As you move further into your career, do you find that the way that you define success and failure has changed?

Yes. Every single day. One of the things you learn pretty early on is that, no matter where you are in life, there’s always going to be someone behind you looking at where you are right now saying, “Oh my god, if I could only get there.” At the same time, there is also always someone in front of you who you are looking at and saying, “Oh my god, if I could only be that person. If only I could get there.” The fantasy is that you just keep working that way, further and further up the chain, until eventually you’re Scorsese or Bergman or something. For me the feeling is something like the slow drudgery of crawling through the mud and getting bloodied up in the process of trying to get to the next station. Then, when you finally get to that next station, being told, “Oh no. Actually, you have to go to the one that’s right down the hill over there.” That’s the process of work. [laughs]

When you have that realization—”Oh, there’s always going to be another puddle of mud that you have to wade through when you get past this one”—does that make the work easier in some way?

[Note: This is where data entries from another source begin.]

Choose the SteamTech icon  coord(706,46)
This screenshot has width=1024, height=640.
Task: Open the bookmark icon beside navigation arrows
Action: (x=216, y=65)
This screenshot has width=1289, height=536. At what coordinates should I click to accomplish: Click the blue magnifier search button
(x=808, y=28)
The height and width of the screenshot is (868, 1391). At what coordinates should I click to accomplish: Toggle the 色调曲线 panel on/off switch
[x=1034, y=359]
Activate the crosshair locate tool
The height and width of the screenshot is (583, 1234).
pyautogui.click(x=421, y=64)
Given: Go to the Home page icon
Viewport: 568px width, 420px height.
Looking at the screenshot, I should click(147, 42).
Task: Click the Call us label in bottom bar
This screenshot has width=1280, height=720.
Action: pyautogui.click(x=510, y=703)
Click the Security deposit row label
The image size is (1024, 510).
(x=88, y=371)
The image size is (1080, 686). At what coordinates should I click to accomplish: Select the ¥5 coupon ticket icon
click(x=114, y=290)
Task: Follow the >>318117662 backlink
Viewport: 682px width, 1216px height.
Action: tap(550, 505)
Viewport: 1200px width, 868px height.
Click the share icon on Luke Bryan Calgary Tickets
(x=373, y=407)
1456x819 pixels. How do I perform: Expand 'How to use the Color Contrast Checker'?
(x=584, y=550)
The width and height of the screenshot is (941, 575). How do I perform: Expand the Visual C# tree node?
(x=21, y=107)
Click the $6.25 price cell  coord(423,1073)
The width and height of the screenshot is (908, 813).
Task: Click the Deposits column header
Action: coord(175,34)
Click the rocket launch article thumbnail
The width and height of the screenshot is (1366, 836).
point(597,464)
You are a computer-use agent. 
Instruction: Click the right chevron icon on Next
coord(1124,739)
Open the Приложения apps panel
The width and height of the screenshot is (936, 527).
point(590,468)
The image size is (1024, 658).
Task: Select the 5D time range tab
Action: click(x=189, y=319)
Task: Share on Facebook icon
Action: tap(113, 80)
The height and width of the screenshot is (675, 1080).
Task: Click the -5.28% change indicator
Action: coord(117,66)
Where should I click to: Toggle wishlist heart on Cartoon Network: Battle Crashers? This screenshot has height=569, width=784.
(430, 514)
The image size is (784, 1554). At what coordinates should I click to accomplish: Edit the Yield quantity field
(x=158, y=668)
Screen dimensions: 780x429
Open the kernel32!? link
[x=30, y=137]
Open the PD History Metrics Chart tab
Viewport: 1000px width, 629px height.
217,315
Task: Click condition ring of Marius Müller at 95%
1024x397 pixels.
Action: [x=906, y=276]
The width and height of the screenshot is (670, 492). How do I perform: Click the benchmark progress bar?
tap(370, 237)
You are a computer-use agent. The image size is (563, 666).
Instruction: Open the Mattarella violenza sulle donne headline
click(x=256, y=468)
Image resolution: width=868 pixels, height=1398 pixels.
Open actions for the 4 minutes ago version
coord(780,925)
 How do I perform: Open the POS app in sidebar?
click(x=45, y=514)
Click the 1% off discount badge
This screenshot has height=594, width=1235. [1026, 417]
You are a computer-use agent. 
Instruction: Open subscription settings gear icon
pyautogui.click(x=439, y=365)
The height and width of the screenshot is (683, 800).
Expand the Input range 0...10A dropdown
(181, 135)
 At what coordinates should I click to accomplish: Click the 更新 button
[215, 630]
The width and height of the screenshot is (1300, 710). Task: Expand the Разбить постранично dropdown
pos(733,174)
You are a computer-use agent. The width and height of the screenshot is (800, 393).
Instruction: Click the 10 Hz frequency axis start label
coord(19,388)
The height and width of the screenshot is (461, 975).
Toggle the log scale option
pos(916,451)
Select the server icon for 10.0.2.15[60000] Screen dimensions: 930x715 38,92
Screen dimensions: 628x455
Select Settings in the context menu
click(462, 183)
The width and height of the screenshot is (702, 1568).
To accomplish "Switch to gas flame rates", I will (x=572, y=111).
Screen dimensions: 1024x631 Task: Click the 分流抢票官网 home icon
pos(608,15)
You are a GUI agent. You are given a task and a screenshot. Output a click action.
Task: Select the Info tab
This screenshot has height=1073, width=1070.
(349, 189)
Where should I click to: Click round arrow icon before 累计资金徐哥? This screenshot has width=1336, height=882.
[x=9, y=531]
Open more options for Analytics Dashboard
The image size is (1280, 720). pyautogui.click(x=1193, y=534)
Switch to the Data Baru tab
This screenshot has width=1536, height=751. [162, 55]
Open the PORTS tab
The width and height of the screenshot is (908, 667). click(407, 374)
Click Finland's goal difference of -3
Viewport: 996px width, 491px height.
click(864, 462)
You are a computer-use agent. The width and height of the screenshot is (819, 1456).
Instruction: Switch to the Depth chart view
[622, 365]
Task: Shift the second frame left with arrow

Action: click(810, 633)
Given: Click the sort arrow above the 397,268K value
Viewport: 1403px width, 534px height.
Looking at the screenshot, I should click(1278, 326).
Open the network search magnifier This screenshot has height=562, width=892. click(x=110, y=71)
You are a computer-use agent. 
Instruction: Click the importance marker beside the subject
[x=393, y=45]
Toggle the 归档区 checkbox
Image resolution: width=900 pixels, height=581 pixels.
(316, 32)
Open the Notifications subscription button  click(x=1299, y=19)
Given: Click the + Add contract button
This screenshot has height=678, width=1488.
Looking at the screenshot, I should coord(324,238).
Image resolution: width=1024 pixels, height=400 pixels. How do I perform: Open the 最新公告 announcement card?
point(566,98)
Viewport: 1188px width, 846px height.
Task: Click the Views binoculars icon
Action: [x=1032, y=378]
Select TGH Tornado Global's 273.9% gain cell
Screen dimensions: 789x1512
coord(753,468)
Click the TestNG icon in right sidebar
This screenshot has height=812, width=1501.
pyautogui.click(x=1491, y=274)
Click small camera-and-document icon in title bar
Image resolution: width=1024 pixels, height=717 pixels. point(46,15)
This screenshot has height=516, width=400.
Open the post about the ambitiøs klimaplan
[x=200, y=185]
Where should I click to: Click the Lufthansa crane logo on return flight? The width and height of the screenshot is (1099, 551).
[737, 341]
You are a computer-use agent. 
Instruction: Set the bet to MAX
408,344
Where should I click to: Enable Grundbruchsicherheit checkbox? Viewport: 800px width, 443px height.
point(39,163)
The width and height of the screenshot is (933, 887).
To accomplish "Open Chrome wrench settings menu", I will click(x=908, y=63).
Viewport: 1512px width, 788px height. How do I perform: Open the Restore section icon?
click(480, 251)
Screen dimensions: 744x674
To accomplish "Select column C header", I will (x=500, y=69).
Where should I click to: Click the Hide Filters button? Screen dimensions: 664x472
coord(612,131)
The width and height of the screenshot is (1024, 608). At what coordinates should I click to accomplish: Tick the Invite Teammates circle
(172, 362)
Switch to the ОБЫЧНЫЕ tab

It’s supposed to be liberating because it gives you perspective. If you could just climb up on the tower and look down from above at all these people crawling in the mud, probably in a big circle, you’d have a different feeling about the whole thing. Maybe when you get to the top, the only thing you want to do is a nice crowdsourced project where everybody’s in it for the right reasons and nobody does it for the money. That should feel liberating and freeing but the truth is, when you’re crawling in the mud, you tend to not be able to see that perspective, even if in a cerebral way you know it’s true. You still look at the next station and are like, “No, when I get there! That is when I get the chilled wine and the blanket and I can rest and someone will hand me something to eat.” Of course, it’s not like that, but it doesn’t matter. You can’t internalize it. At least, that’s what I find. There’s always another station to be reached, another puddle of mud that needs to be crawled through. You just do it.